Supplementation must be in the form of free biotin in biotinidase deficiency (as opposed to some formulations marketed in the health food industry which are derived from yeast extracts and are composed of biocytin). The dosage is determined only by the body’s requirements for biotin, since the supplemented biotin does not interact directly with the biotinidase enzyme. In HCSD, however, there is a direct interaction at the biotin binding site of the enzyme, so the effectiveness may be determined by the concentration of biotin. A few cases have been encountered which have been incompletely responsive or unresponsive to biotin (Wilson et al. 2005; Santer et al. 2003), and those have proven to correspond to mutations outside of the biotin binding domain (exons 4–8), resulting in decreased Vmax. However, most cases of HCSD have been found to alterations in Km and relatively normal levels for Vmax, so those are all responsive to high doses of biotin (Bartlett et al. 1980).

Individuals with partial biotinidase deficiency (10%–30% of mean normal serum biotinidase activity) may not exhibit symptoms, but they are at risk of developing symptoms when stressed, such as during infection. Although it is uncommon for individuals with partial deficiency to develop symptoms, given the safety of biotin, it is recommended that they be treated with 1–10 mg oral biotin daily. Patients who are homozygous for the p.D444H biotinidase variant are expected to have approximately 45%–50% of mean normal serum biotinidase enzyme activity (similar to heterozygotes for profound biotinidase deficiency mutations) and do not require biotin therapy (Wolf 2016).

As opposed to biotinidase and HCS deficiency, the rationale is not clear for using biotin to treat isolated deficiencies of the individual carboxylases (primary forms of propionic acidemia, 3-methylcrotonyl-CoA carboxylase deficiency, and pyruvate carboxylase deficiency). Since biotin is covalently bound to the apocarboxylases through the action of HCS, it is not easy to imagine a mutation in the apocarboxylase itself which would affect that process but which would also be remediated with higher biotin concentrations, since the reversible binding of biotin is supposed to be limited to its interaction with HCS. It is a common practice to conduct a trial of biotin in newly diagnosed cases of isolated carboxylase deficiency, and there is one mutation in methylcrotonyl-CoA carboxylase (R385S) which is reported to be biotin-responsive (Baumgartner et al. 2004), but a response to biotin supplementation is virtually never observed in isolated individual carboxylase deficiencies.

If there is an incomplete response to biotin in an individual case of HCSD, alteration of the diet may be indicated, to limit protein and provide supplements of carnitine (and possibly glycine) as appropriate, in the same manner that isolated carboxylase deficiencies are managed.

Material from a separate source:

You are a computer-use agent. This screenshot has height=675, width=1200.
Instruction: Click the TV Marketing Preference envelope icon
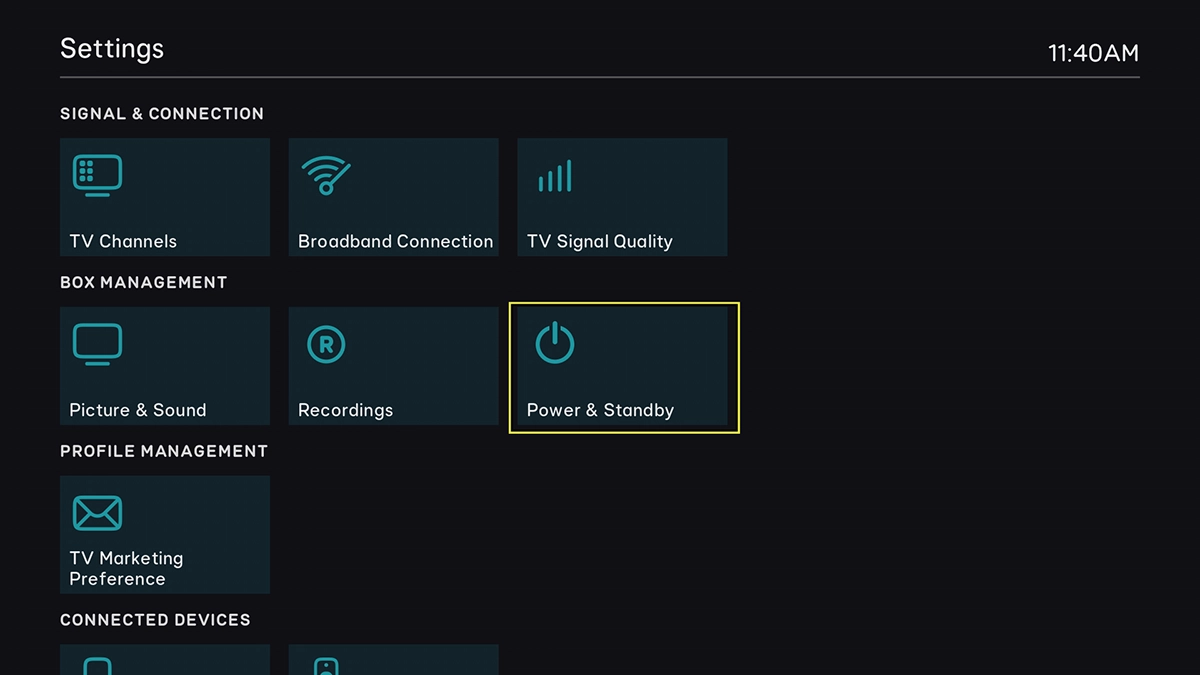pyautogui.click(x=97, y=514)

In general, a complete response is expected with adequate amounts of biotin in most cases of HCSD and all cases of biotinidase deficiency; in such cases, dietary modification is not necessary.

Follow-Up and Monitoring

Ongoing monitoring is recommended, including annual ophthalmologic examination and auditory testing for profound biotinidase deficiency and every 2 years for partial biotinidase deficiency. The interval for follow-up in HCS deficiency should be individualized depending upon responsiveness to therapy.

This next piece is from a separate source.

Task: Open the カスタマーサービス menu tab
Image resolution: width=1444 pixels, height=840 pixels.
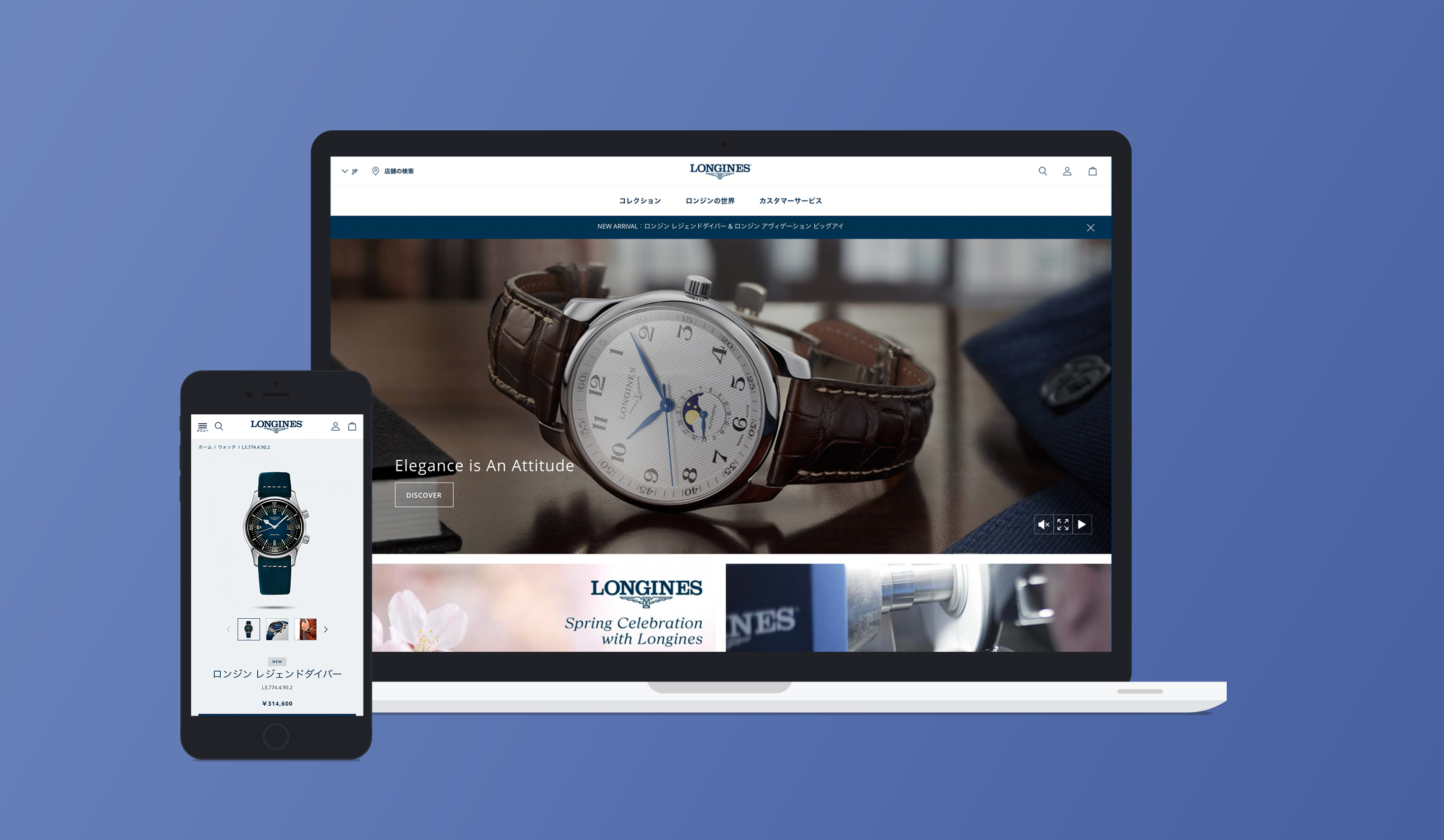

Adequacy of treatment may be confirmed with periodic monitoring of urine organic acids, to look for an increase in 3-hydroxyisovalerate, 3-methylcrotonylglycine, and related metabolites. Even in cases where a complete response is documented, it is a common practice to monitor organic acids annually.

Raw eggs should be avoided because the undenatured egg white protein avidin tightly binds biotin and decreases its bioavailability. It has also been noted that there needs to be awareness that results of biotin-binding diagnostic bioassays can be compromised when patients are taking pharmacologic doses of biotin.